My Note: “A reminder: Both cell phone usage and profanity while on the clock is prohibited by company policy.”

(A few minutes later, one of the worst offenders notices the note and writes something under it.)

Coworker: “Hey, [My Name]! Guess what I wrote!”

Me: *dryly* “I’m going to hazard a guess at something like, ‘Forget this; I’ll say what I want,’ only with more profanity.”

Coworker: “Um, actually, it’s ‘F*** that; I’ll say what I want.'”

(He then proceeded to erase both the note and the response, rendering my efforts basically fruitless. Thankfully, he has since found employment elsewhere.)

Jesus On The Munchies

| TX, USA | Right | September 16, 2015

(I am a cashier at this restaurant.)

Customer: “I would like three sandwiches.”

Me: “Okay, that will be $3.65.”


Me: “I’m sorry, sir, but I can’t. It wouldn’t be fair to just give you a free meal.”

Customer: “BUT I AM JESUS. YOU MUST.” *he grabs the sandwiches and starts eating them*

Me: “What would Jesus do?”

Customer: “AHHH!” *throws a fit*

Manager: “You are banned from this restaurant, Jesus.”

(He paid with his credit card and his name was not Jesus, but Paul.)

Jehovah’s Witless, Part 4

| IL, USA | Friendly | September 16, 2015

(My mom, sister, and I are out to dinner. I’ve recently graduated college and my sister is in elementary school. When she was a baby, I got the occasional “Oh, is she yours?” but less so as she’s gotten older. My mom realizes she needs a refill on her drink so she heads up to the counter to get one, so it’s just me and my sister left at the table. Note: my sister is wearing the uniform for a local Christian school.)

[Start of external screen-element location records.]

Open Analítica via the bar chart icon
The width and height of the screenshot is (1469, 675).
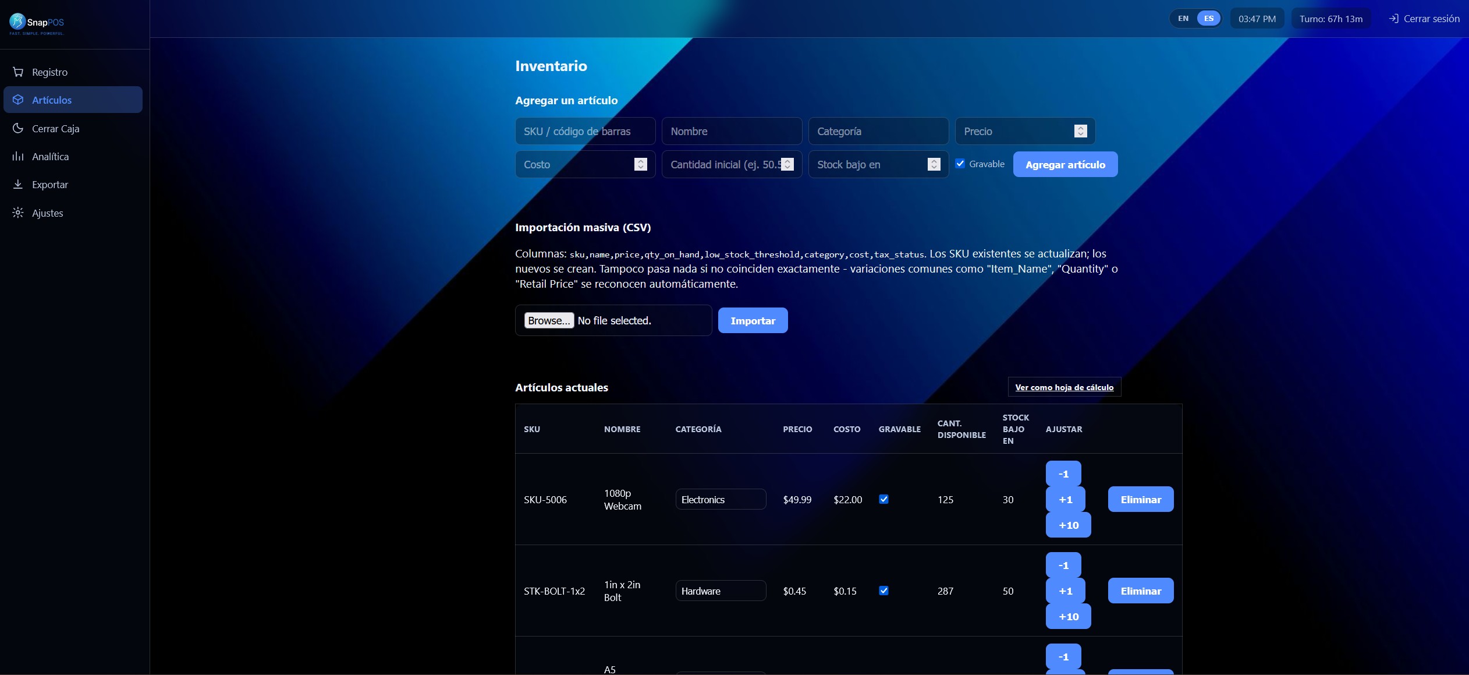18,156
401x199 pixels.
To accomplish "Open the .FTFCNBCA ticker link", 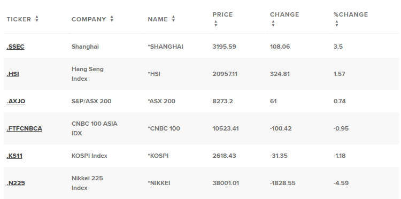I will point(24,128).
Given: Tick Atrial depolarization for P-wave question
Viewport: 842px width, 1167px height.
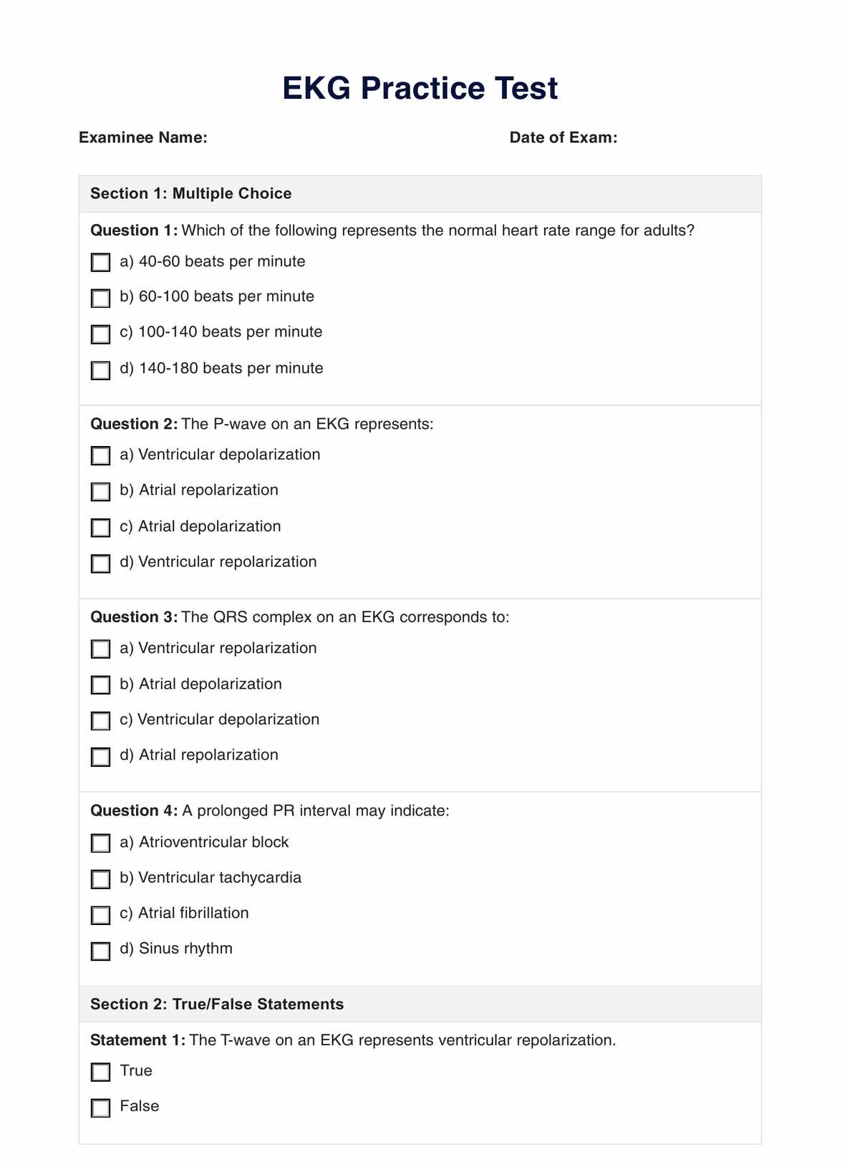Looking at the screenshot, I should (x=101, y=528).
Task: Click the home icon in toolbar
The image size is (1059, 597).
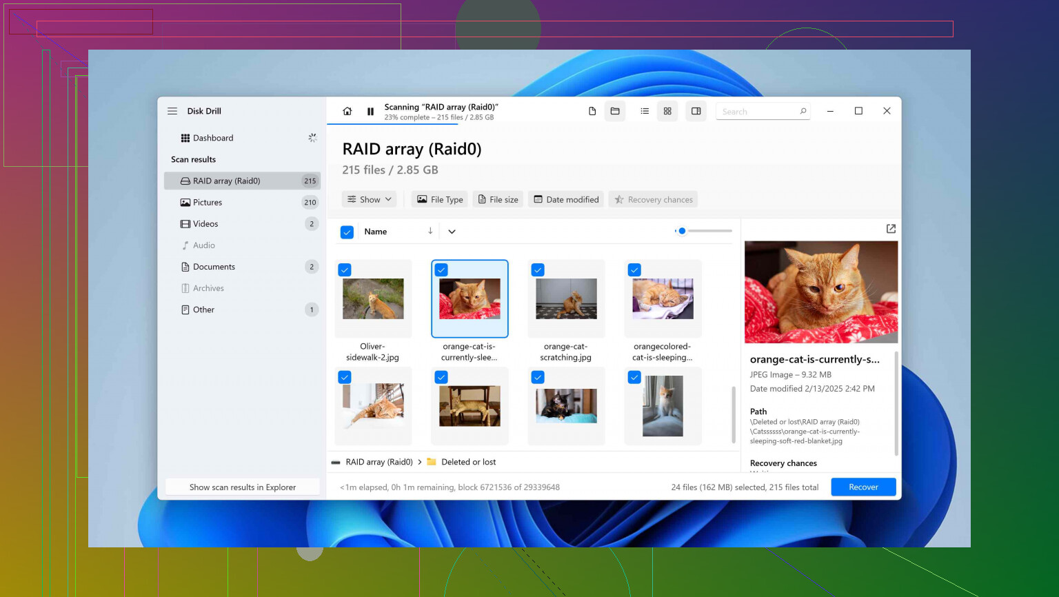Action: pyautogui.click(x=347, y=111)
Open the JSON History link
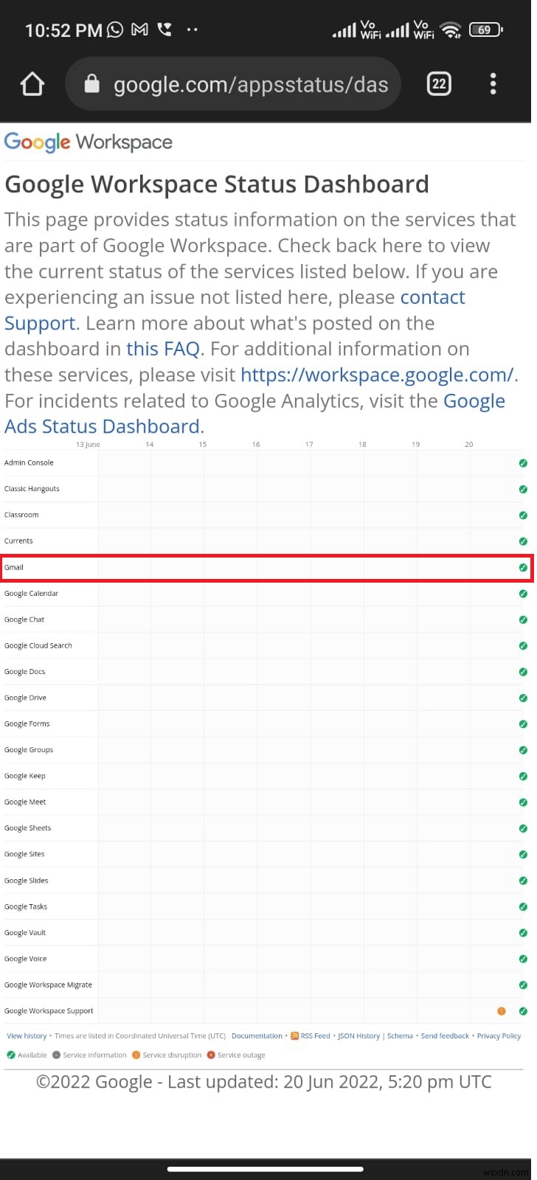Image resolution: width=537 pixels, height=1180 pixels. click(x=358, y=1036)
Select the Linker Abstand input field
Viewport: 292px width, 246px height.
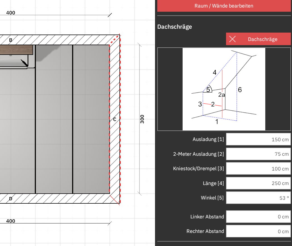point(258,216)
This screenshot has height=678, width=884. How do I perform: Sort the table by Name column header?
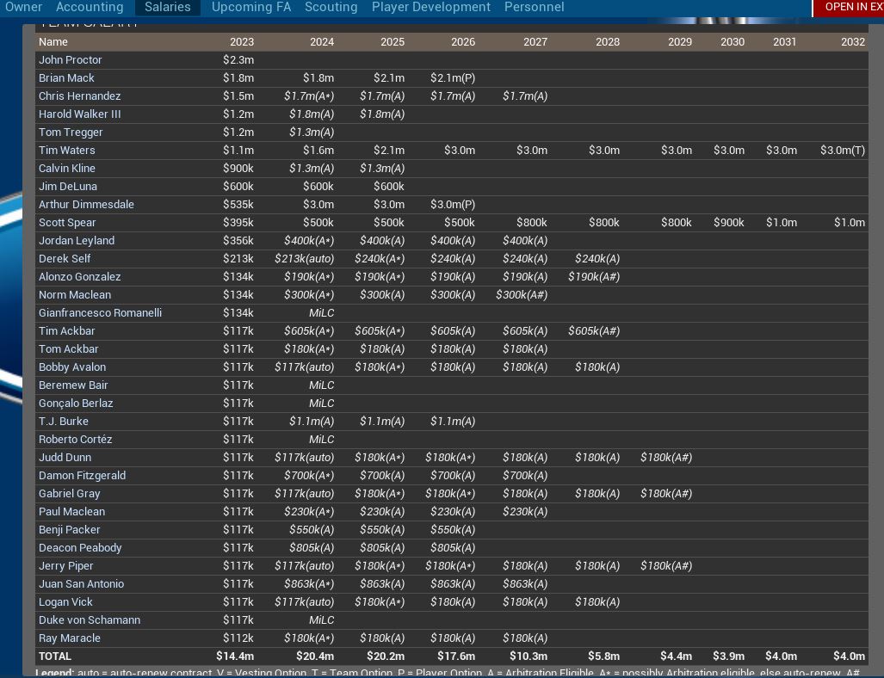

Sister: “[My Name], can we get ice cream, too?”

Me: “You gotta ask Mom when she comes back. That’s not my call.”

Sister: “Okay.” *goes back to her dinner*

(I notice that two teenage girls in long denim skirts and baggy t-shirts are watching us. I don’t think much of it until one approaches my sister.)

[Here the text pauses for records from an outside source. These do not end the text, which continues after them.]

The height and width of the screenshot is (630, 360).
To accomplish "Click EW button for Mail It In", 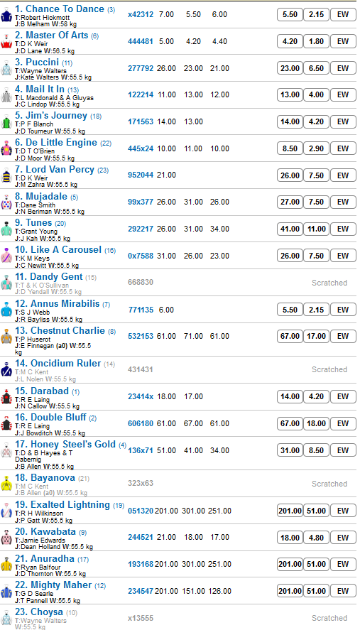I will [x=343, y=95].
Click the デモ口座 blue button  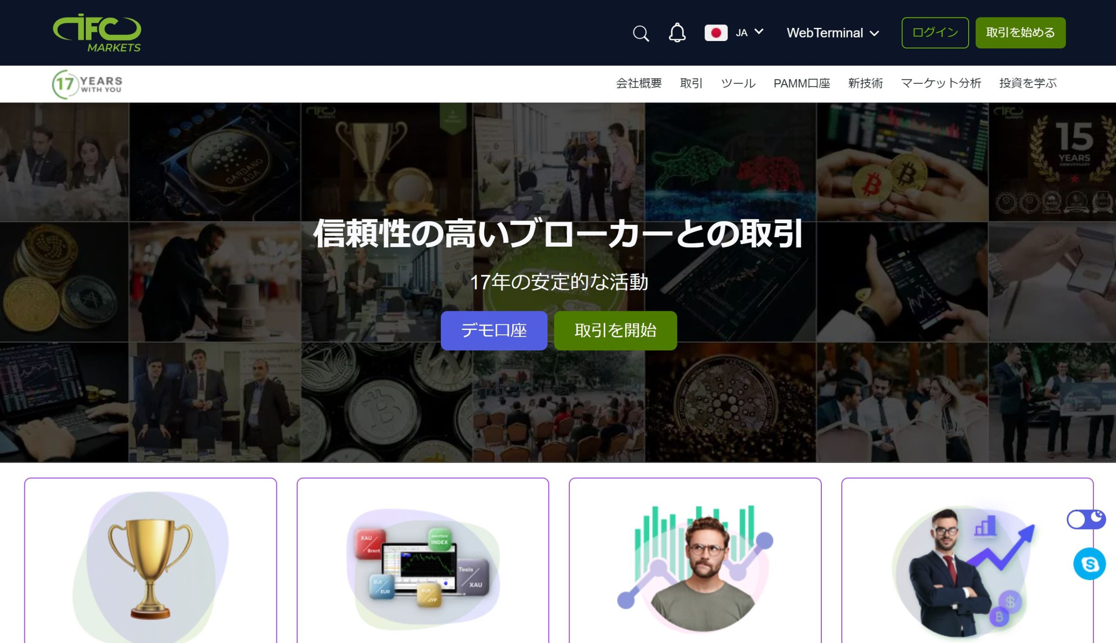pos(495,330)
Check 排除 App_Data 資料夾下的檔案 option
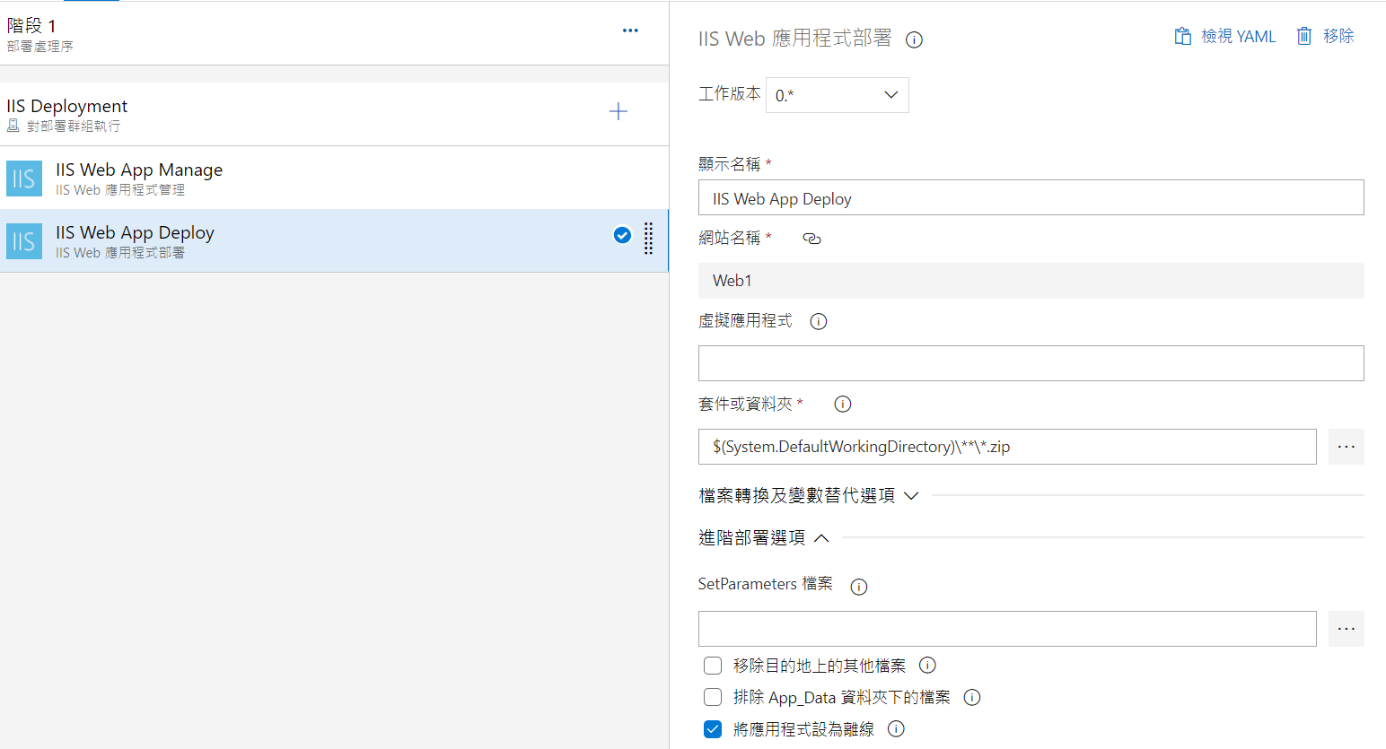The width and height of the screenshot is (1386, 749). point(713,697)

Girl: “Hi, would you like some stickers?”

Sister: *looks at me* “Sis, can I have some?”

Me: “Sure.”

(My sister accepts what looks like a page of smiley face stickers. The girls go back to their table and I go back to my meal, until…)

Sister: *loudly* “Hey, these aren’t stickers!! They don’t come off the paper!”

(My mom comes back to the table.)

Mom: “And I’m back.” *to my sister* “What’ve you got there?”

Sister: “Mommy, they gave me stickers but they don’t come off the paper!”

Mom: *examines the paper* “This is a witnessing tract. Where did you get this?”

Sister: “From over there.” *points at the teenage girls at the next table, who are avoiding eye contact*

(I look at the girls and raise an eyebrow. They quickly retreat to another table, still within earshot, where they join a group of five or so other teenage girls dressed in denim skirts and baggy shirts and a man in a suit, who looks to be lecturing them. Being the sassy person I am, I can’t resist a parting shot…)

Me: *loudly* “You’d think they’d notice that she’s wearing a [local Christian school] uniform!”

(The man and his denim-skirted charges quickly exited the restaurant.)